■ What is asked ■
Update the records below by replacing each occurrence of "beside" with "next to", leaving all other text unchanged. Omit the pictures from your answer.

■ Dataset excerpts ■
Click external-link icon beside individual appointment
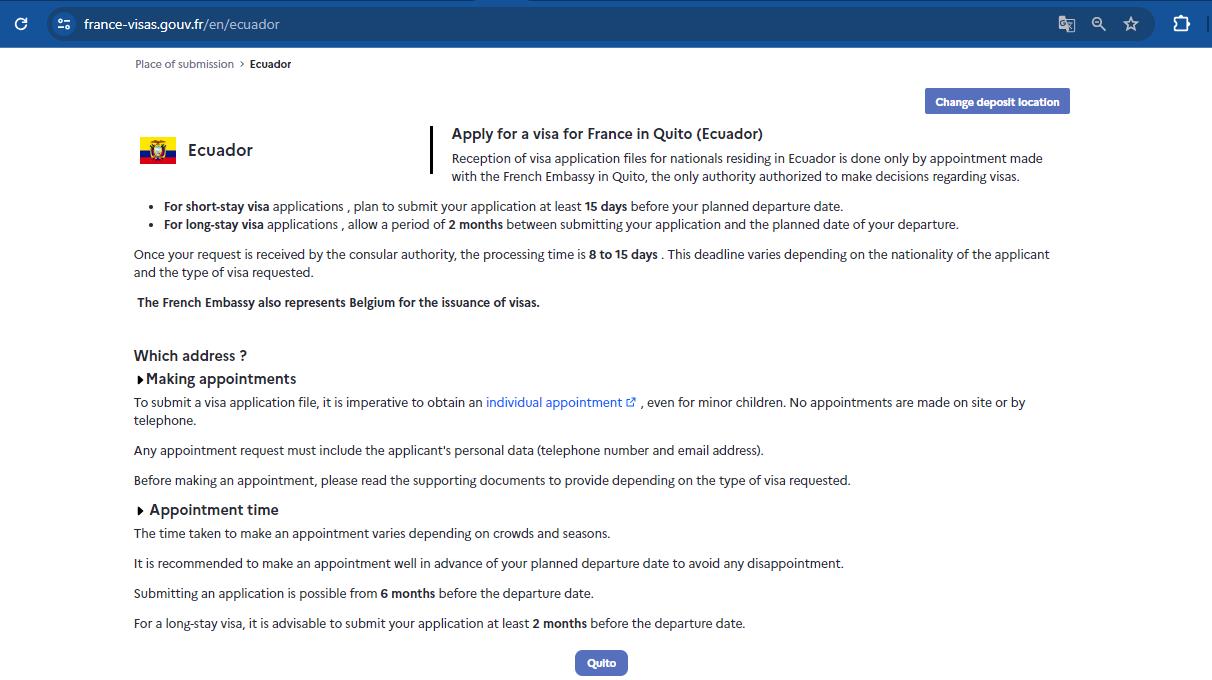[631, 403]
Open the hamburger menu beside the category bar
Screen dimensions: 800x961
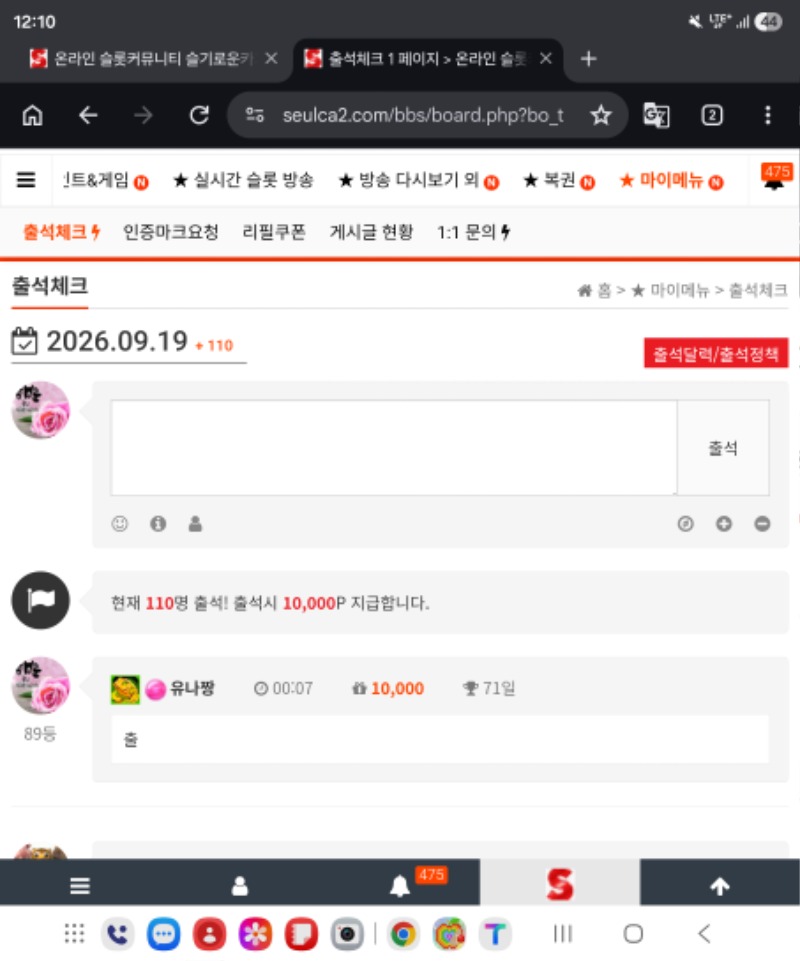[x=26, y=180]
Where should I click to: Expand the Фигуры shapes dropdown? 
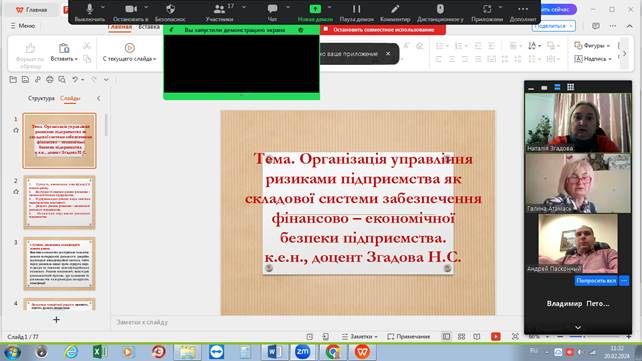[592, 45]
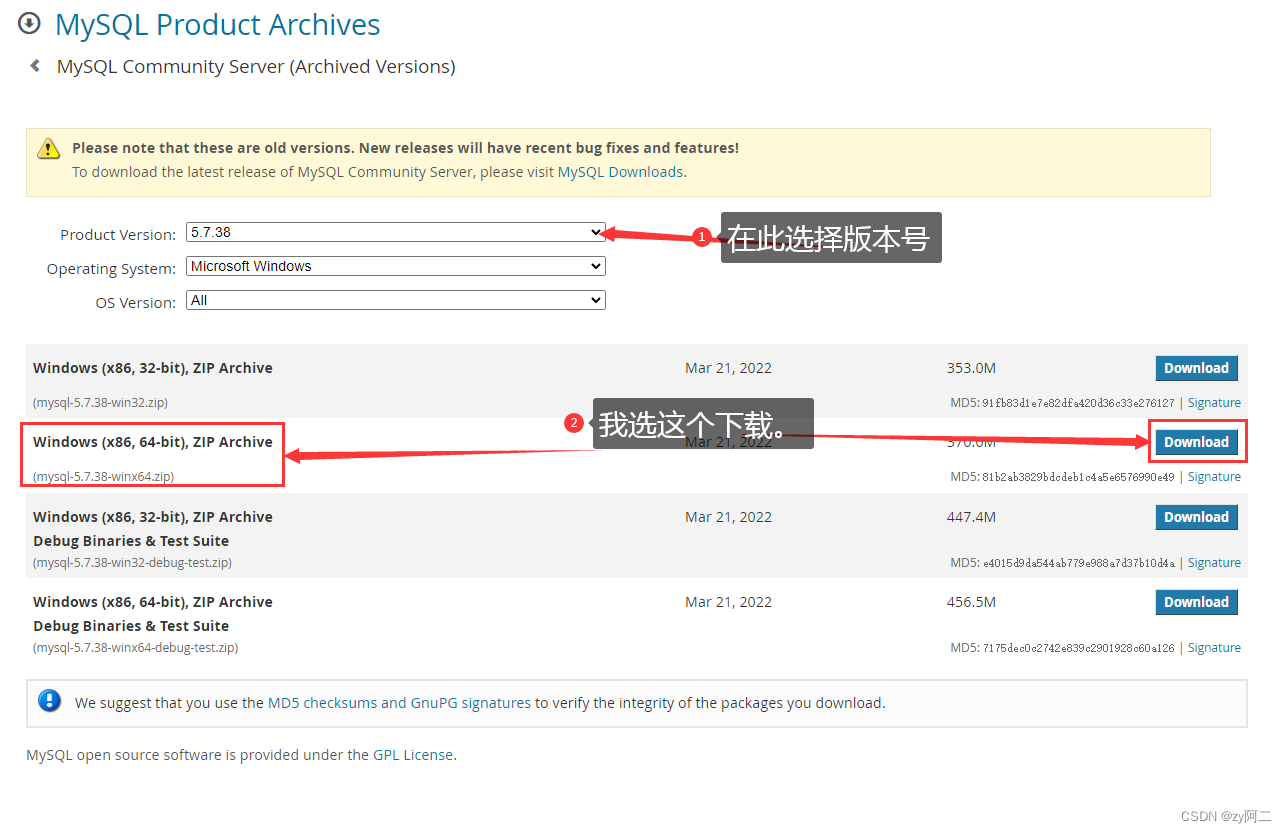Download the 32-bit Debug Binaries package

point(1197,516)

■ Exercise output ■
Click external-link icon next to individual appointment
[631, 403]
Open the hamburger menu next to the category bar
Screen dimensions: 800x961
[x=26, y=180]
Where should I click to: Expand the Фигуры shapes dropdown? 
[592, 45]
Download the 32-bit Debug Binaries package

point(1197,516)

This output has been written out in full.